Latency Measurement in Distributed Systems

Measuring latency is crucial for understanding the performance of a system, identifying bottlenecks, and ensuring a good user experience. Latency refers to the time taken for a request to travel from the client to the server and back.

1. Sending HTTP Requests and Measuring Response Times

To measure response times, we can send multiple HTTP requests to a mock server and record the latency for each request.
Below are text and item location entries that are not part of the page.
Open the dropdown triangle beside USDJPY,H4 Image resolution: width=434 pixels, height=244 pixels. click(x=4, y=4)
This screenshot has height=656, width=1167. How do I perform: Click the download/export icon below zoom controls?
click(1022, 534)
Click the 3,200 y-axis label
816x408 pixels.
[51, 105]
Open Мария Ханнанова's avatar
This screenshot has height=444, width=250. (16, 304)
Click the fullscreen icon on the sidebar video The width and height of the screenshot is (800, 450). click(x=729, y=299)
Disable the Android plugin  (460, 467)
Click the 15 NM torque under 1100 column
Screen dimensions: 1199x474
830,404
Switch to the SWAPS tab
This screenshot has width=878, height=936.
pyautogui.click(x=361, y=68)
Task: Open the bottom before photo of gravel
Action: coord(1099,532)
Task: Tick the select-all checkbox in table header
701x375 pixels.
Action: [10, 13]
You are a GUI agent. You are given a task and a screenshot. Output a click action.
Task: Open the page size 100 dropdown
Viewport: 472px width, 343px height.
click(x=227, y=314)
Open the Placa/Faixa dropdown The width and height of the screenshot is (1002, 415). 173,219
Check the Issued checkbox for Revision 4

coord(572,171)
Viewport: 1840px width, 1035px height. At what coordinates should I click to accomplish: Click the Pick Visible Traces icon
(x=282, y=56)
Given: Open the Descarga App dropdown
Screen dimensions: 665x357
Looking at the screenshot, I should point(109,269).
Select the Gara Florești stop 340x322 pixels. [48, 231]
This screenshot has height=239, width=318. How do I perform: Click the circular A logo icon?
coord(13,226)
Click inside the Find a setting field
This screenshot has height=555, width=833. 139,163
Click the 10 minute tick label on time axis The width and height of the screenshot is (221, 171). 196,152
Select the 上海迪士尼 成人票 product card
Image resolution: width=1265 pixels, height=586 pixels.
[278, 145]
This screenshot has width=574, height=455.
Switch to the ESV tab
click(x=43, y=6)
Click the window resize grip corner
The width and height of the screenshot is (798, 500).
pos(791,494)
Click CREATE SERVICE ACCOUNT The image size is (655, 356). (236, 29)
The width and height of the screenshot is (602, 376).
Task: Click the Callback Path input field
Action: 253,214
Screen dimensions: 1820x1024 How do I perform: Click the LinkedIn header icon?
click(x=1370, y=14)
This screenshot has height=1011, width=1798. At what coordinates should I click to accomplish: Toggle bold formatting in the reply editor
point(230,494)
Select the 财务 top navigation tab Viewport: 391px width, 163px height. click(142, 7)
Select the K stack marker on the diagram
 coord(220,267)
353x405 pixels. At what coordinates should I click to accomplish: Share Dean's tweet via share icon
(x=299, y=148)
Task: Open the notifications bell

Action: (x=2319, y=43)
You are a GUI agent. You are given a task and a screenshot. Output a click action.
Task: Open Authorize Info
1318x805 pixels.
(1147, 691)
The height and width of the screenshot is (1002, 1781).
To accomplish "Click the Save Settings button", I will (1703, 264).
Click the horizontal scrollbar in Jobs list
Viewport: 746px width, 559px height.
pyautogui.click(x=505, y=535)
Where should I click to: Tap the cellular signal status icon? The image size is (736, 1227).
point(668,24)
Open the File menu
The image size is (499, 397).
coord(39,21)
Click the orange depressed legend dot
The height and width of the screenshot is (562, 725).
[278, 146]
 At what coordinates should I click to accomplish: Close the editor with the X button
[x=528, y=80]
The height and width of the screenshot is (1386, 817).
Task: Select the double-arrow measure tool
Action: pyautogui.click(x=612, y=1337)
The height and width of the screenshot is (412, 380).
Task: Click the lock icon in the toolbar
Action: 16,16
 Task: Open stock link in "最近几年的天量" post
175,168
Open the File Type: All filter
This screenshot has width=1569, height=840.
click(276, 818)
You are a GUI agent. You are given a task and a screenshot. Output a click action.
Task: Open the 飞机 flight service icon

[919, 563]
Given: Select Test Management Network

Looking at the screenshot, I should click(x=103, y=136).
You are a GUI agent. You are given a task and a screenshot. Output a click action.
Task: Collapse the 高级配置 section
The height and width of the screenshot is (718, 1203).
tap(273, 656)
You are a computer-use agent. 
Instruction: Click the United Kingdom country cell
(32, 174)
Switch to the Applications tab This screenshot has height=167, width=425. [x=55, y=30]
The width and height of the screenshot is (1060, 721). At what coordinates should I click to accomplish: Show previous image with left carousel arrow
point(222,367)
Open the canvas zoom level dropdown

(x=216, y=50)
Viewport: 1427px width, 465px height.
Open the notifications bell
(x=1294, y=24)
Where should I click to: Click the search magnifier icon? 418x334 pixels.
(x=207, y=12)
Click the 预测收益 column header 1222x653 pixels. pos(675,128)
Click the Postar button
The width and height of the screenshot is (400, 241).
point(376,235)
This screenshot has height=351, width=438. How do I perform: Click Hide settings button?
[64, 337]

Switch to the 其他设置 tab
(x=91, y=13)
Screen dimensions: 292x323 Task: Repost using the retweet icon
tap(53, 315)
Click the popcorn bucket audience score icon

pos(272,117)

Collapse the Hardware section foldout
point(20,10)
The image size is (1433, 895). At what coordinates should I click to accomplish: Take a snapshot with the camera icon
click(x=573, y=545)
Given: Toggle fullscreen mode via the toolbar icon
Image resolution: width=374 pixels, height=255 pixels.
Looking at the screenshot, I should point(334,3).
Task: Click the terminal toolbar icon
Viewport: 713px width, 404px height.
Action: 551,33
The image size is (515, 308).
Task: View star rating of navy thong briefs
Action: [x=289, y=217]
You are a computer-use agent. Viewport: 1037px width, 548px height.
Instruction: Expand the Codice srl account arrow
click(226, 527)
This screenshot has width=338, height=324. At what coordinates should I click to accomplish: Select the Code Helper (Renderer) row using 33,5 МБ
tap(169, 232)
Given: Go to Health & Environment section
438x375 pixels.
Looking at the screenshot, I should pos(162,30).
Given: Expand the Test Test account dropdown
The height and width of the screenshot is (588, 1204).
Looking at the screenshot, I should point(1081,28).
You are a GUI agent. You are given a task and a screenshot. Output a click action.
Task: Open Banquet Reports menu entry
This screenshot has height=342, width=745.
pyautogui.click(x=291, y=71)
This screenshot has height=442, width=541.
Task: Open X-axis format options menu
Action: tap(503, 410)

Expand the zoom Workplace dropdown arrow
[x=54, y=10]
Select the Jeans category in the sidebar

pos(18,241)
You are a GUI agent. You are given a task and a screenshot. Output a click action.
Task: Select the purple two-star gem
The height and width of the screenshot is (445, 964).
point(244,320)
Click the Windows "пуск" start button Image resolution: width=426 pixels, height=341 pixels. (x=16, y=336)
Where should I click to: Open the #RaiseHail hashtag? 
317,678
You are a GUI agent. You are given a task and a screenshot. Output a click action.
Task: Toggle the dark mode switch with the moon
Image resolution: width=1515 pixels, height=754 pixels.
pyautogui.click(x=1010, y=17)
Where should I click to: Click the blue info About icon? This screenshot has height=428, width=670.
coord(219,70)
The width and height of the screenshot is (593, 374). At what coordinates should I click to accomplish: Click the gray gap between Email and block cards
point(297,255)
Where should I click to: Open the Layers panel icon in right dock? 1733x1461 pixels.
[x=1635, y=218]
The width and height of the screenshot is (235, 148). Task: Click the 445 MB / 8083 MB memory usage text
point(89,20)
Here’s a Python script using the requests and matplotlib libraries:

Python Script for Measuring Latency

import requests
import time
import matplotlib.pyplot as plt

# Mock server endpoint
URL = "https://httpbin.org/delay/1"  # A mock endpoint with a 1-second delay

# Function to measure latency
def measure_latency(url, num_requests=100):
    latencies = []
    for i in range(num_requests):
        start_time = time.time()
        try:
            response = requests.get(url, timeout=5)  # Send request
            response.raise_for_status()
        except requests.exceptions.RequestException as e:
            print(f"Request {i + 1} failed: {e}")
            latencies.append(None)  # Mark failed request
        else:
            end_time = time.time()
            latencies.append(end_time - start_time)
    return latencies

# Measure latencies
latency_results = measure_latency(URL, num_requests=100)

# Filter out failed requests (None values)
valid_latencies = [lat for lat in latency_results if lat is not None]

# Output basic metrics
print(f"Number of requests: {len(latency_results)}")
print(f"Successful requests: {len(valid_latencies)}")
print(f"Average latency: {sum(valid_latencies) / len(valid_latencies):.3f} seconds")
print(f"P99 latency: {sorted(valid_latencies)[int(len(valid_latencies) * 0.99) - 1]:.3f} seconds")

# Save raw latencies to a file (optional)
with open("latency_data.txt", "w") as f:
    for lat in valid_latencies:
        f.write(f"{lat}\n")

2. Visualizing Latency Distribution

Once we have the latency data, we can visualize the distribution using a histogram or percentiles to understand the system’s performance under varying conditions.

Plotting the Latency Distribution

# Plot histogram of latencies
plt.figure(figsize=(10, 6))
plt.hist(valid_latencies, bins=20, color='blue', alpha=0.7, edgecolor='black')
plt.title("Latency Distribution")
plt.xlabel("Latency (seconds)")
plt.ylabel("Frequency")
plt.grid(axis="y", linestyle="--", alpha=0.7)
plt.show()

Percentiles for Performance Metrics

Percentiles (e.g., P50, P90, P99) are critical for understanding performance under different loads:

P50: Median latency (50% of requests are faster than this value).
P90: Indicates high-load performance (90% of requests are faster).
P99: Shows the latency for nearly all requests (99% are faster).

Example Code for Percentiles:

def calculate_percentiles(latencies, percentiles=[50, 90, 99]):
    sorted_latencies = sorted(latencies)
    results = {}
    for p in percentiles:
        index = int(len(sorted_latencies) * (p / 100)) - 1
        results[f"P{p}"] = sorted_latencies[index]
    return results

percentile_results = calculate_percentiles(valid_latencies)
print("Latency Percentiles:", percentile_results)

3. Observations and Insights

Average Latency: Gives a general idea of the system’s performance under normal conditions.
P99 Latency: Crucial for understanding the worst-case scenarios.
Histogram: Helps identify anomalies or irregular patterns (e.g., a spike in high latencies).

Sample Output and Visualization

After running the script:

Average latency: 1.05 seconds
P99 latency: 1.21 seconds

Histogram Visualization: The histogram shows most requests complete within 1-1.2 seconds, with occasional outliers.

Use Cases of Latency Measurement

Performance Testing: Identify bottlenecks before deployment.
Capacity Planning: Prepare for expected traffic patterns.
SLAs and SLOs: Ensure compliance with latency-based agreements.

This process allows teams to proactively identify performance issues and optimize system reliability.